[kde-freebsd] Re: patch needed for Xsession

Raphael Kubo da Costa kubito at gmail.com
Thu Oct 28 04:30:57 CEST 2010


At Wed, 27 Oct 2010 19:48:40 -0600,
M. Warner Losh wrote:
>   On 10/27/2010 18:50, Raphael Kubo da Costa wrote:
> > At Wed, 27 Oct 2010 18:23:57 -0600,
> > M. Warner Losh wrote:
> >>    On 10/27/2010 18:20, Raphael Kubo da Costa wrote:
> >>> At Wed, 27 Oct 2010 17:39:58 -0600,
> >>> M. Warner Losh wrote:
> >>>>     On 10/27/2010 17:38, Raphael Kubo da Costa wrote:
> >>>>> At Thu, 28 Oct 2010 14:59:37 -0400,
> >>>>> Kris Moore wrote:
> >>>>>> I've gone ahead and fixed the Xsession we ship in PC-BSD, however
> >>>>>> this won't correct it for FreeBSD KDE users.
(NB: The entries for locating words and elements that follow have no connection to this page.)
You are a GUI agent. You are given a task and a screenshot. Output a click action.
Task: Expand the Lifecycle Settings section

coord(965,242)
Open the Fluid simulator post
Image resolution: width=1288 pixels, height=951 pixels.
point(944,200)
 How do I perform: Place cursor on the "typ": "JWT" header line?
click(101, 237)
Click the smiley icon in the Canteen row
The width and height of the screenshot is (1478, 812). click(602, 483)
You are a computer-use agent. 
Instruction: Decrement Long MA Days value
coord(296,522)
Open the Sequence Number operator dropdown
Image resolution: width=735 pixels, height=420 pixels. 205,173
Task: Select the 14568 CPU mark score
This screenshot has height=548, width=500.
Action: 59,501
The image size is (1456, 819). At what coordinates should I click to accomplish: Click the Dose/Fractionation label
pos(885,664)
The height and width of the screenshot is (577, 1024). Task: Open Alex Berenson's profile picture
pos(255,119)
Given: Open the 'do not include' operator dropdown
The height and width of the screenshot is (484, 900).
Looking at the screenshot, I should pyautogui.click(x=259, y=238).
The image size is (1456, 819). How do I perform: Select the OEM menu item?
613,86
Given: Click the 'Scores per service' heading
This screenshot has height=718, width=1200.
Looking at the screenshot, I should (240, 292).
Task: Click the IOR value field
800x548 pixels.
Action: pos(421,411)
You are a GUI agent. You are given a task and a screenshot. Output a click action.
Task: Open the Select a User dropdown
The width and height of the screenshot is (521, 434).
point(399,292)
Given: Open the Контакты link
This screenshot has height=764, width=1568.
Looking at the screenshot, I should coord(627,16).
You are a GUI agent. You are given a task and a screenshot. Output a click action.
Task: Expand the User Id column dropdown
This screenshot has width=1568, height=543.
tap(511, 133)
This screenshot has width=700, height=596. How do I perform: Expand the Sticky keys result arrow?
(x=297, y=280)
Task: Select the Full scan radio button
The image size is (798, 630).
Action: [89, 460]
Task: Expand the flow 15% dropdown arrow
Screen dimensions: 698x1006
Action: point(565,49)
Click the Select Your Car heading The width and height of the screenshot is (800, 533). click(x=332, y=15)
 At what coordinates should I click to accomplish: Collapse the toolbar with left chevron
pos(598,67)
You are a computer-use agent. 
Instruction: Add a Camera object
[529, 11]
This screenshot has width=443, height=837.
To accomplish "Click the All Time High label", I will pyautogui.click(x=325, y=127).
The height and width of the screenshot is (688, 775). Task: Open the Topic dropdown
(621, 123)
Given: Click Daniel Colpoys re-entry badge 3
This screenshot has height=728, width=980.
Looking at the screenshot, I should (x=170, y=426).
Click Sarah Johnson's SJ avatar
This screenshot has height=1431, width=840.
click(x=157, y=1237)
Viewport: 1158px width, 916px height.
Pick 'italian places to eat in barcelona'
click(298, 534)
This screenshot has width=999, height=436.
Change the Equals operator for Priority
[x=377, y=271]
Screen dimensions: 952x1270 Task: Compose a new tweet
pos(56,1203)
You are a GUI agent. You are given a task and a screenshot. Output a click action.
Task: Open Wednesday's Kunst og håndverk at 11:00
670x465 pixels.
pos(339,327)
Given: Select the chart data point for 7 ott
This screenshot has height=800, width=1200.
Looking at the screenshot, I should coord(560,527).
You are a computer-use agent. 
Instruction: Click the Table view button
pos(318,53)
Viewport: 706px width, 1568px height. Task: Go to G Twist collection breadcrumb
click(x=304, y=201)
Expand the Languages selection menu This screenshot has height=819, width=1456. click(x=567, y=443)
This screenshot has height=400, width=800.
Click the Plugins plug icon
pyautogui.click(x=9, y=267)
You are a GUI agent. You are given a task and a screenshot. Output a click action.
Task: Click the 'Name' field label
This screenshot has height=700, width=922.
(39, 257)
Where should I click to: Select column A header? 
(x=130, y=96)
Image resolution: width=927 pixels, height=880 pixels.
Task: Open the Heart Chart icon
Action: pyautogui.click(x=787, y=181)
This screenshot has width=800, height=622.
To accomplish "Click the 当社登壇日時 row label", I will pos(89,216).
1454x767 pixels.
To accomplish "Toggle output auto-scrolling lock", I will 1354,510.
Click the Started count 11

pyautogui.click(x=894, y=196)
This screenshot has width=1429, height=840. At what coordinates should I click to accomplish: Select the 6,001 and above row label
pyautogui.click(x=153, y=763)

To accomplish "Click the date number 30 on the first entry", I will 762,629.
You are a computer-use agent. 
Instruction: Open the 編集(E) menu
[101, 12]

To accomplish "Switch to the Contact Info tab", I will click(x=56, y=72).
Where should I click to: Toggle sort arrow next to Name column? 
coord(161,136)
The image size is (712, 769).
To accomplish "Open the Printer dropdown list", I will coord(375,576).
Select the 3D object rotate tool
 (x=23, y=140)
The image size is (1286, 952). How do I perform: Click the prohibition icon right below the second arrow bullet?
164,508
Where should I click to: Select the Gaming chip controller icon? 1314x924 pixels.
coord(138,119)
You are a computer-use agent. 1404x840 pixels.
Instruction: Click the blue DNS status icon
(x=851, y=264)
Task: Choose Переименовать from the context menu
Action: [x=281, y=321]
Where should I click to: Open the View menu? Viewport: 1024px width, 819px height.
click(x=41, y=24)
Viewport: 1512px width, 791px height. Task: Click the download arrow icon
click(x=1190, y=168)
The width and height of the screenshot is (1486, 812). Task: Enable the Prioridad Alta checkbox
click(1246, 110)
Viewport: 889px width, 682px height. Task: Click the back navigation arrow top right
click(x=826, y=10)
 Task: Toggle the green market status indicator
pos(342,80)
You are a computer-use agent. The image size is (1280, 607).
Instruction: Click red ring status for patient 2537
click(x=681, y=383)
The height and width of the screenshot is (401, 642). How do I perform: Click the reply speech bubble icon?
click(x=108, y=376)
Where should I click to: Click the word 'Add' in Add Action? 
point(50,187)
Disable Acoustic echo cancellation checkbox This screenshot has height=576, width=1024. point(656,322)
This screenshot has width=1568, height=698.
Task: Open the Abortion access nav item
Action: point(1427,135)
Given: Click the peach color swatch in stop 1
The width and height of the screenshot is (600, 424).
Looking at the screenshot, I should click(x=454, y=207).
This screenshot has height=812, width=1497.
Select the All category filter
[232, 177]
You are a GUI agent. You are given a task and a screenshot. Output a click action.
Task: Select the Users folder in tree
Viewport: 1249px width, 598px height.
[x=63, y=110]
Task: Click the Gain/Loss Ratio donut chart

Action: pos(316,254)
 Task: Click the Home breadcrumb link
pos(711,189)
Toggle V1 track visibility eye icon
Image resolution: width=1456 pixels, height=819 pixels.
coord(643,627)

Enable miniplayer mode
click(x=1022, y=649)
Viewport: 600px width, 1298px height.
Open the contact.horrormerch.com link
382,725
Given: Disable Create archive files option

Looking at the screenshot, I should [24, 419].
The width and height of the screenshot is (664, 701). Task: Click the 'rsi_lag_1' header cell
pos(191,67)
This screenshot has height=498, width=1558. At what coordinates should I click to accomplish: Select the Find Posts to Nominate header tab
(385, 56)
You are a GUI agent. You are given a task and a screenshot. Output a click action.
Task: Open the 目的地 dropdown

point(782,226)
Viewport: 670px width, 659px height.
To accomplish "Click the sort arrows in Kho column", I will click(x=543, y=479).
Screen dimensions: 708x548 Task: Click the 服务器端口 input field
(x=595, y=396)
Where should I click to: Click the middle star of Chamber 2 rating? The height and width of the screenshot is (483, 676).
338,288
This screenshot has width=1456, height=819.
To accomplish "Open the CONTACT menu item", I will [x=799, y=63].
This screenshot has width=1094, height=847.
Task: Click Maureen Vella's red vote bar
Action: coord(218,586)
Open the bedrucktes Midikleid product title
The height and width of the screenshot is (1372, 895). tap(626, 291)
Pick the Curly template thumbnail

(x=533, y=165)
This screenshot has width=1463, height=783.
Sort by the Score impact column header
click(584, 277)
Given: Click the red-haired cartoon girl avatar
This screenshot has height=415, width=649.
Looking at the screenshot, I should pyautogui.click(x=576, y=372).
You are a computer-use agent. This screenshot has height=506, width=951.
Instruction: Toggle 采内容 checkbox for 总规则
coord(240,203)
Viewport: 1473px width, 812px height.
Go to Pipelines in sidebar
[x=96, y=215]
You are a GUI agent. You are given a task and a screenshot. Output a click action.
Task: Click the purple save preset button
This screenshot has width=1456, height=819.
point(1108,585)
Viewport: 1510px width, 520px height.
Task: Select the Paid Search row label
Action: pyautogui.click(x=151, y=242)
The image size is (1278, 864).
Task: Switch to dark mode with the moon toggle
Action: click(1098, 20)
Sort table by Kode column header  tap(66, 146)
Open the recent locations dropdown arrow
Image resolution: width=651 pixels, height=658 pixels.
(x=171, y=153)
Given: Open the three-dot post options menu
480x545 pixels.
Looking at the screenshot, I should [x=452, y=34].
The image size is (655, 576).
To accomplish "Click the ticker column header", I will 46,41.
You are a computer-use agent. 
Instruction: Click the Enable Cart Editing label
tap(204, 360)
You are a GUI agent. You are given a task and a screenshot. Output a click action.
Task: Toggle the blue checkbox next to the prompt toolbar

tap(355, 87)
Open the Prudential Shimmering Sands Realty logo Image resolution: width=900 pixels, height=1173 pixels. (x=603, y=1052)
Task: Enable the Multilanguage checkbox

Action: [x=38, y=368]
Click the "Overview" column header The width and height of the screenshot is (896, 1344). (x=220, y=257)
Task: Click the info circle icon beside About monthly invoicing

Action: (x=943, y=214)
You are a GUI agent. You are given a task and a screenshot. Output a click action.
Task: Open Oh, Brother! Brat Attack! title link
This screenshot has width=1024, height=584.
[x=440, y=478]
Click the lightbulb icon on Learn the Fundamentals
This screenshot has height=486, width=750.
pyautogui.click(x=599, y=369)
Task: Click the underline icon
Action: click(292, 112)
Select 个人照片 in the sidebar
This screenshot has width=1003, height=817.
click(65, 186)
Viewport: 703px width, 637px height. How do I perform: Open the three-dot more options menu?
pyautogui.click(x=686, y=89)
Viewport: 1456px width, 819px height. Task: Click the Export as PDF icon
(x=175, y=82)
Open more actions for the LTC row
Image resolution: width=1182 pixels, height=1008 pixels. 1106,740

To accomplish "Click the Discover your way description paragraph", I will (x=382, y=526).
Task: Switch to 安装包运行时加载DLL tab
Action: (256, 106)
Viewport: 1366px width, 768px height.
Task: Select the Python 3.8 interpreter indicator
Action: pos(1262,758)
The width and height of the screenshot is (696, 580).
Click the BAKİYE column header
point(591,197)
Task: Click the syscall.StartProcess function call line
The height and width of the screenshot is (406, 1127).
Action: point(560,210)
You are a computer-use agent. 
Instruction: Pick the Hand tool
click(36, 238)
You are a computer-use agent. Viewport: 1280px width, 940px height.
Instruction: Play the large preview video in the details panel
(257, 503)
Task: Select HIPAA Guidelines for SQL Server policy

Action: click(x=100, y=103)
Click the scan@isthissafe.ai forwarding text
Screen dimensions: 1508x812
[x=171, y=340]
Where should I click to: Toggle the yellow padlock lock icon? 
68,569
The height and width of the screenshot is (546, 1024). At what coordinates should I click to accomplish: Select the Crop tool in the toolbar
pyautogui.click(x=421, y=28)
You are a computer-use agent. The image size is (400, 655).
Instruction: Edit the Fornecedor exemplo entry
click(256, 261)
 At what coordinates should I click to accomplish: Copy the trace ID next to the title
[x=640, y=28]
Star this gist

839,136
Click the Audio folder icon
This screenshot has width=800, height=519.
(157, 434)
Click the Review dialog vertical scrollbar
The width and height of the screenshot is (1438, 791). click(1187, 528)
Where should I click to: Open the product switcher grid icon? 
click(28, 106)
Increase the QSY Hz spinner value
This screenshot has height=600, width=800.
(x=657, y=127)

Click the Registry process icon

This file is generated
> >>>>>> when the user runs "genkdmconf", and I confimed that it still produces the
> >>>>>> broken Xsession. We'll need to get it fixed there for everybody :)
> >>>>> Do you know when genkdmconf is usually run? I think there is no
> >>>>> problem in patching the ports tree, but if we're to commit this fix
> >>>>> upstream, it'd be good to first know the outcome of Warner's
> >>>>> discussion with jilles@ abou the right POSIX shell behaviour.
> >>>> It 'accidentally works' on Linux.  'expect' and 'expect -p' produce the
> >>>> same output.  and /bin/sh -c expect -p really is the same as /bin/sh -c
> >>>> expect, per POSIX parsing rules of -c.  I'm pretty sure that its
> >>>> required for other systems as well, since it is broken there as well.
> >>>>
> >>>> It sounds like FreeBSD's shell is posix compliant in this regard, so it
> >>>> isn't a bug to be fixed there.
> >>> Alright, so the problem's that -p is currently being interpreted as a
> >>> parameter to /bin/sh itself, not to the export command?
> >> No.  -p is $0 for the builtin command expect.
> > Wait, I thought we were talking about export, not expect (I don't see
> > expect mentioned in genkdmconfig's source code).
> I mistyped.  It is export.

I think I've got a little confused here.

In the case we're talking about, /bin/sh is expanding $SHELL to
*/{csh,tcsh}. If I run /bin/tcsh or /bin/csh by hand here, I cannot
run 'export' because it does not seem to be a valid builtin; if I run
/bin/sh, I can 'export' and indeed its output is different from
'export -p', while they are identical in bash.

Do you know if (t)csh has no 'export' builtin and if /bin/sh should
really be identified as either of them?